Attention pooling layer as described in CAMIL: Context-Aware Multiple Instance Learning for Cancer Detection and Subtyping in Whole Slide Images.

Given a bag of features \(\mathbf{T} = \left[ \mathbf{t}_1, \ldots, \mathbf{t}_N \right]^\top \in \mathbb{R}^{N \times D}\) and \(\mathbf{M} = \left[ \mathbf{m}_1, \ldots, \mathbf{m}_N \right]^\top \in \mathbb{R}^{N \times D}\), this layer computes the final bag representation \(\mathbf{z}\) as

\[\begin{gather} \mathbf{f} = \mathbf{w}^\top \tanh(\mathbf{T} \mathbf{W} ) \odot \operatorname{sigmoid}(\mathbf{T} \mathbf{U}), \\ \mathbf{s} = \text{softmax}(\mathbf{f}), \\ \mathbf{z} = \mathbf{M}^\top \mathbf{s}, \end{gather}\]

where \(\mathbf{W}, \mathbf{U}\) and \(\mathbf{w}\) are learnable parameters. Note the difference with conventional AttentionPool layer, where the attention values and bag representation are computed from the same set of features.

forward(T, M, mask=None, return_att=False)

Forward pass.

Parameters:

  • T (Tensor) –

    (batch_size, bag_size, in_dim)

  • M (Tensor) –

    (batch_size, bag_size, in_dim)

  • mask (Tensor, default: None ) –

    (batch_size, bag_size)

  • return_att (bool, default: False ) –

    If True, returns attention values in addition to z.

Returns:

  • z ( Tensor ) –

    (batch_size, in_dim)

  • f ( Tensor ) –

    (batch_size, bag_size) if `return_att

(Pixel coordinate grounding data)
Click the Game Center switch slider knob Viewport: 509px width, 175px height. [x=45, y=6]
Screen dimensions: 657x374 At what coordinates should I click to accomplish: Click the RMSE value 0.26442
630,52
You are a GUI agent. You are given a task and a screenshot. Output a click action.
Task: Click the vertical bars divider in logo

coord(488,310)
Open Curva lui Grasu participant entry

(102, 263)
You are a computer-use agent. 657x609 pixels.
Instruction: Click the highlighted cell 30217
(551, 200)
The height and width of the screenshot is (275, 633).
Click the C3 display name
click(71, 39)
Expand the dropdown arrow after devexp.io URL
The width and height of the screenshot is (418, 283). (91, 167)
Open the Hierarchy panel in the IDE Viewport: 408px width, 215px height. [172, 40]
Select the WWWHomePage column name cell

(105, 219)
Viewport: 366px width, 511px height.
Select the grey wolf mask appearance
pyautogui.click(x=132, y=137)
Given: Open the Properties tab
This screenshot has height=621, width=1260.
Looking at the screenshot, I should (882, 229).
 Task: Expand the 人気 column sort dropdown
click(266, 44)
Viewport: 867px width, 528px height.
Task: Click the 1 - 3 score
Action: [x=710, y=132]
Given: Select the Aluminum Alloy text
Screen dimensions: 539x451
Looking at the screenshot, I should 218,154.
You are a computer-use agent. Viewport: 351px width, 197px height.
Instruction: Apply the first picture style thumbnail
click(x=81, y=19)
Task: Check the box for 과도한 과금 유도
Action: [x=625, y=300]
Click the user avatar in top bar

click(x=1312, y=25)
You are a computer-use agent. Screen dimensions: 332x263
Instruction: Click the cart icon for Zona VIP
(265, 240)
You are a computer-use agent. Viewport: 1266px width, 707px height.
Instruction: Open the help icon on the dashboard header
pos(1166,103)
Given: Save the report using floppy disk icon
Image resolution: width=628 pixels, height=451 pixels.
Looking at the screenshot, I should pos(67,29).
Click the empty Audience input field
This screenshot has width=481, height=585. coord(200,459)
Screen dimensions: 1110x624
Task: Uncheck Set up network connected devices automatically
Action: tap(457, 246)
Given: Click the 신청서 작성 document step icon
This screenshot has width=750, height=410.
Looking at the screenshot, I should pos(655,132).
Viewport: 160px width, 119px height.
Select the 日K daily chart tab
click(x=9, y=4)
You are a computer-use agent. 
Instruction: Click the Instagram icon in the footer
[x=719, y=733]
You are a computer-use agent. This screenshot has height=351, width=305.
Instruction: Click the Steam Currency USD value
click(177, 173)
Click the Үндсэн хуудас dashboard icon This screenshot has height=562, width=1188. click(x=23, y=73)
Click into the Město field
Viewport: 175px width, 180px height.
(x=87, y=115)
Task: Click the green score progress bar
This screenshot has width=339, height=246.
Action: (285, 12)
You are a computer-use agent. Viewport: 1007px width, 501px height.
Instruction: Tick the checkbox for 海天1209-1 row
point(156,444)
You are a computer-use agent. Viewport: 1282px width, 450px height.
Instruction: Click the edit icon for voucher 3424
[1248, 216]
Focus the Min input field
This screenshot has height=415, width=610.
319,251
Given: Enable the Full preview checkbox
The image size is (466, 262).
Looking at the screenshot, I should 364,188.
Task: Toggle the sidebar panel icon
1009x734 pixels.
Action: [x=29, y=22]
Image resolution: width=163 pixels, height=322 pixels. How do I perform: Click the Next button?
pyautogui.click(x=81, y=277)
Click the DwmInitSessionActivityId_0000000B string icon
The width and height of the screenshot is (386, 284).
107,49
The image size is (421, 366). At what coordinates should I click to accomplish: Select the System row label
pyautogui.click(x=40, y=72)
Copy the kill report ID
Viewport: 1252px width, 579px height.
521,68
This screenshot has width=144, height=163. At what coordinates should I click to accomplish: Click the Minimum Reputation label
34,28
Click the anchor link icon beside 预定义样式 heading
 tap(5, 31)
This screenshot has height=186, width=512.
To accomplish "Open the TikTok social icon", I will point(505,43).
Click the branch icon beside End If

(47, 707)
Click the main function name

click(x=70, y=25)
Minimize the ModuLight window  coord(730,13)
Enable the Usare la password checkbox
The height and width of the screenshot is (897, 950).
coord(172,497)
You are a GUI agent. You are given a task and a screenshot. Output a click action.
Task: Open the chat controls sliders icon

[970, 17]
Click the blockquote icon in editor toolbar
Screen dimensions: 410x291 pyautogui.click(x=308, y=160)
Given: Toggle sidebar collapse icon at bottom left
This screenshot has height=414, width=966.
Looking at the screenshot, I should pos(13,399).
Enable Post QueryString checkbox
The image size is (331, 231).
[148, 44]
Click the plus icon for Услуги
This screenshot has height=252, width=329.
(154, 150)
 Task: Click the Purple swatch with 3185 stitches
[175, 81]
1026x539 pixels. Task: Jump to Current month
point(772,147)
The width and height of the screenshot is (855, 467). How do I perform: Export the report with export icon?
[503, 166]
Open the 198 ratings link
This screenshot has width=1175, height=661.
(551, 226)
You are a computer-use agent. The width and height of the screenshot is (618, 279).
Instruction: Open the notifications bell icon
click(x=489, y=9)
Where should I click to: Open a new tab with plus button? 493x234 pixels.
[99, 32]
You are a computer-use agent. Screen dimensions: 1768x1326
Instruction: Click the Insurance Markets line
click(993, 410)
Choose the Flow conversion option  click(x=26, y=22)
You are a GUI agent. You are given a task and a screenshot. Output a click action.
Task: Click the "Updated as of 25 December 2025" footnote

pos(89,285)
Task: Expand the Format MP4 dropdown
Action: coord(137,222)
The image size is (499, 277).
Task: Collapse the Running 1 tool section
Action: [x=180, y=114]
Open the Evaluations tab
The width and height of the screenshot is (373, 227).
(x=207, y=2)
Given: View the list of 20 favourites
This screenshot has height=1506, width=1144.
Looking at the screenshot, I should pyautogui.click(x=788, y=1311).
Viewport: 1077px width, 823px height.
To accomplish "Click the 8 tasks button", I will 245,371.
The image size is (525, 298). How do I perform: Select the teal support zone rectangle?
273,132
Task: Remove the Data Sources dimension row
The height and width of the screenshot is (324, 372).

YOUR TASKS
- A) In the CAMIL attention pooling documentation, how does the conventional AttentionPool layer differ from this layer?
- B) Transcribe the part of the CAMIL attention pooling documentation from "Given a bag" to "M, mask=None, return_att=False)".

OUTPUTS IN ORDER
- A) In the conventional AttentionPool layer, the attention values and the bag representation are computed from the same set of features.

- B)
Given a bag of features \(\mathbf{T} = \left[ \mathbf{t}_1, \ldots, \mathbf{t}_N \right]^\top \in \mathbb{R}^{N \times D}\) and \(\mathbf{M} = \left[ \mathbf{m}_1, \ldots, \mathbf{m}_N \right]^\top \in \mathbb{R}^{N \times D}\), this layer computes the final bag representation \(\mathbf{z}\) as

\[\begin{gather} \mathbf{f} = \mathbf{w}^\top \tanh(\mathbf{T} \mathbf{W} ) \odot \operatorname{sigmoid}(\mathbf{T} \mathbf{U}), \\ \mathbf{s} = \text{softmax}(\mathbf{f}), \\ \mathbf{z} = \mathbf{M}^\top \mathbf{s}, \end{gather}\]

where \(\mathbf{W}, \mathbf{U}\) and \(\mathbf{w}\) are learnable parameters. Note the difference with conventional AttentionPool layer, where the attention values and bag representation are computed from the same set of features.

forward(T, M, mask=None, return_att=False)